◆ Required work ◆
Transcribe all records exactly.

*** Data listing ***

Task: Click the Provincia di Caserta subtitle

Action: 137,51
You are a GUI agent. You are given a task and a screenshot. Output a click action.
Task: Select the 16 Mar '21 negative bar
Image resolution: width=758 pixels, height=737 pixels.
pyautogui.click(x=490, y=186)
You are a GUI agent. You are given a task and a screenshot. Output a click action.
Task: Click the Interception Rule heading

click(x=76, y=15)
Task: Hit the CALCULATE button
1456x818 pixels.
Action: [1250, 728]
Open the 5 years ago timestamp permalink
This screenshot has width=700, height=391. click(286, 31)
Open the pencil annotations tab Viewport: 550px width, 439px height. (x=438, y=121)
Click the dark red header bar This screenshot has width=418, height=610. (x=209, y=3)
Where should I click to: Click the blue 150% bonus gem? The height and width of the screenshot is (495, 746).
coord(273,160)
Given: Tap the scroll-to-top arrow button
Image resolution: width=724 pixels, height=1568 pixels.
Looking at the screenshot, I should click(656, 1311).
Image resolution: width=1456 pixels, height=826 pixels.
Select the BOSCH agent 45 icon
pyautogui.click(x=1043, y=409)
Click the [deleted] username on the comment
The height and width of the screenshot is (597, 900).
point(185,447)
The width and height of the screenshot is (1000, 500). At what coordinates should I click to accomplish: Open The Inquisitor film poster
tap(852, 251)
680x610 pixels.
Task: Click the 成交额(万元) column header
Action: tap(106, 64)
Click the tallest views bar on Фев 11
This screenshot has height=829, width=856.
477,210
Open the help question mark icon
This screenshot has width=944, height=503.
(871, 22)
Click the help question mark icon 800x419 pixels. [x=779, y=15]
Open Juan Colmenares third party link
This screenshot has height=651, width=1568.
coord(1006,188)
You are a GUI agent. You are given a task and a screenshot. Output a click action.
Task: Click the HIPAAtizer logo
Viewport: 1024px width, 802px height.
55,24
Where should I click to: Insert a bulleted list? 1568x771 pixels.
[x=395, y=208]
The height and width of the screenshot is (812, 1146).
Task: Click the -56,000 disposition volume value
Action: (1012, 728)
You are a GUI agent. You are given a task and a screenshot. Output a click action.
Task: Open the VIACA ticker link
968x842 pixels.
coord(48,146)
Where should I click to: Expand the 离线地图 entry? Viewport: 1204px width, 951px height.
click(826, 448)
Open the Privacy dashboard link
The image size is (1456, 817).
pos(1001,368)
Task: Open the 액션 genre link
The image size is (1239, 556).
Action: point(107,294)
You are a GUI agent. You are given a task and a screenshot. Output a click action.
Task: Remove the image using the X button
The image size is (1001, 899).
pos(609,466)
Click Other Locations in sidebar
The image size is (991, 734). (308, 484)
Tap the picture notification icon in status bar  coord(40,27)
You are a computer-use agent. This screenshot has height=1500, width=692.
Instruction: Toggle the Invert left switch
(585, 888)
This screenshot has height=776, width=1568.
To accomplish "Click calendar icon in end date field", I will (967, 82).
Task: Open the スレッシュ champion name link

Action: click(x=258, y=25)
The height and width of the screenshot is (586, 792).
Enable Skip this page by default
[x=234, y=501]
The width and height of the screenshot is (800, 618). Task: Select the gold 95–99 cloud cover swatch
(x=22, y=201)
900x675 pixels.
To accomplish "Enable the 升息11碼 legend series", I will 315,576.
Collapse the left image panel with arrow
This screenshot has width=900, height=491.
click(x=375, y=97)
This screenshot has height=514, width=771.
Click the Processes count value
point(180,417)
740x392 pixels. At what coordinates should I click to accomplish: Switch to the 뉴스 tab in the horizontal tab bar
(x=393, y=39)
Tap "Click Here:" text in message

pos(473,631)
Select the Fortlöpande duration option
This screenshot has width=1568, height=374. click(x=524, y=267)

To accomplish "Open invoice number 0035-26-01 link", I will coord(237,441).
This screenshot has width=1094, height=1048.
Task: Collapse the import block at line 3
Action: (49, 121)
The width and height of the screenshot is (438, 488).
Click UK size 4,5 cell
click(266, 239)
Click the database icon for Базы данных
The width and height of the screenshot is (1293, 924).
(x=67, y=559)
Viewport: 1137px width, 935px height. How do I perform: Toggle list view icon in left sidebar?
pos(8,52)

***

◆ Your solution ◆
Task: Click the Provincia di Caserta subtitle

Action: 137,51
You are a GUI agent. You are given a task and a screenshot. Output a click action.
Task: Select the 16 Mar '21 negative bar
Image resolution: width=758 pixels, height=737 pixels.
pyautogui.click(x=490, y=186)
You are a GUI agent. You are given a task and a screenshot. Output a click action.
Task: Click the Interception Rule heading

click(x=76, y=15)
Task: Hit the CALCULATE button
1456x818 pixels.
Action: [1250, 728]
Open the 5 years ago timestamp permalink
This screenshot has width=700, height=391. click(286, 31)
Open the pencil annotations tab Viewport: 550px width, 439px height. (x=438, y=121)
Click the dark red header bar This screenshot has width=418, height=610. (x=209, y=3)
Where should I click to: Click the blue 150% bonus gem? The height and width of the screenshot is (495, 746).
coord(273,160)
Given: Tap the scroll-to-top arrow button
Image resolution: width=724 pixels, height=1568 pixels.
Looking at the screenshot, I should click(656, 1311).
Image resolution: width=1456 pixels, height=826 pixels.
Select the BOSCH agent 45 icon
pyautogui.click(x=1043, y=409)
Click the [deleted] username on the comment
The height and width of the screenshot is (597, 900).
point(185,447)
The width and height of the screenshot is (1000, 500). At what coordinates should I click to accomplish: Open The Inquisitor film poster
tap(852, 251)
680x610 pixels.
Task: Click the 成交额(万元) column header
Action: tap(106, 64)
Click the tallest views bar on Фев 11
This screenshot has height=829, width=856.
477,210
Open the help question mark icon
This screenshot has width=944, height=503.
(871, 22)
Click the help question mark icon 800x419 pixels. [x=779, y=15]
Open Juan Colmenares third party link
This screenshot has height=651, width=1568.
coord(1006,188)
You are a GUI agent. You are given a task and a screenshot. Output a click action.
Task: Click the HIPAAtizer logo
Viewport: 1024px width, 802px height.
55,24
Where should I click to: Insert a bulleted list? 1568x771 pixels.
[x=395, y=208]
The height and width of the screenshot is (812, 1146).
Task: Click the -56,000 disposition volume value
Action: (1012, 728)
You are a GUI agent. You are given a task and a screenshot. Output a click action.
Task: Open the VIACA ticker link
968x842 pixels.
coord(48,146)
Where should I click to: Expand the 离线地图 entry? Viewport: 1204px width, 951px height.
click(826, 448)
Open the Privacy dashboard link
The image size is (1456, 817).
pos(1001,368)
Task: Open the 액션 genre link
The image size is (1239, 556).
Action: point(107,294)
You are a GUI agent. You are given a task and a screenshot. Output a click action.
Task: Remove the image using the X button
The image size is (1001, 899).
pos(609,466)
Click Other Locations in sidebar
The image size is (991, 734). (308, 484)
Tap the picture notification icon in status bar  coord(40,27)
You are a computer-use agent. This screenshot has height=1500, width=692.
Instruction: Toggle the Invert left switch
(585, 888)
This screenshot has height=776, width=1568.
To accomplish "Click calendar icon in end date field", I will (967, 82).
Task: Open the スレッシュ champion name link

Action: click(x=258, y=25)
The height and width of the screenshot is (586, 792).
Enable Skip this page by default
[x=234, y=501]
The width and height of the screenshot is (800, 618). Task: Select the gold 95–99 cloud cover swatch
(x=22, y=201)
900x675 pixels.
To accomplish "Enable the 升息11碼 legend series", I will 315,576.
Collapse the left image panel with arrow
This screenshot has width=900, height=491.
click(x=375, y=97)
This screenshot has height=514, width=771.
Click the Processes count value
point(180,417)
740x392 pixels. At what coordinates should I click to accomplish: Switch to the 뉴스 tab in the horizontal tab bar
(x=393, y=39)
Tap "Click Here:" text in message

pos(473,631)
Select the Fortlöpande duration option
This screenshot has width=1568, height=374. click(x=524, y=267)

To accomplish "Open invoice number 0035-26-01 link", I will coord(237,441).
This screenshot has width=1094, height=1048.
Task: Collapse the import block at line 3
Action: (49, 121)
The width and height of the screenshot is (438, 488).
Click UK size 4,5 cell
click(266, 239)
Click the database icon for Базы данных
The width and height of the screenshot is (1293, 924).
(x=67, y=559)
Viewport: 1137px width, 935px height. How do I perform: Toggle list view icon in left sidebar?
pos(8,52)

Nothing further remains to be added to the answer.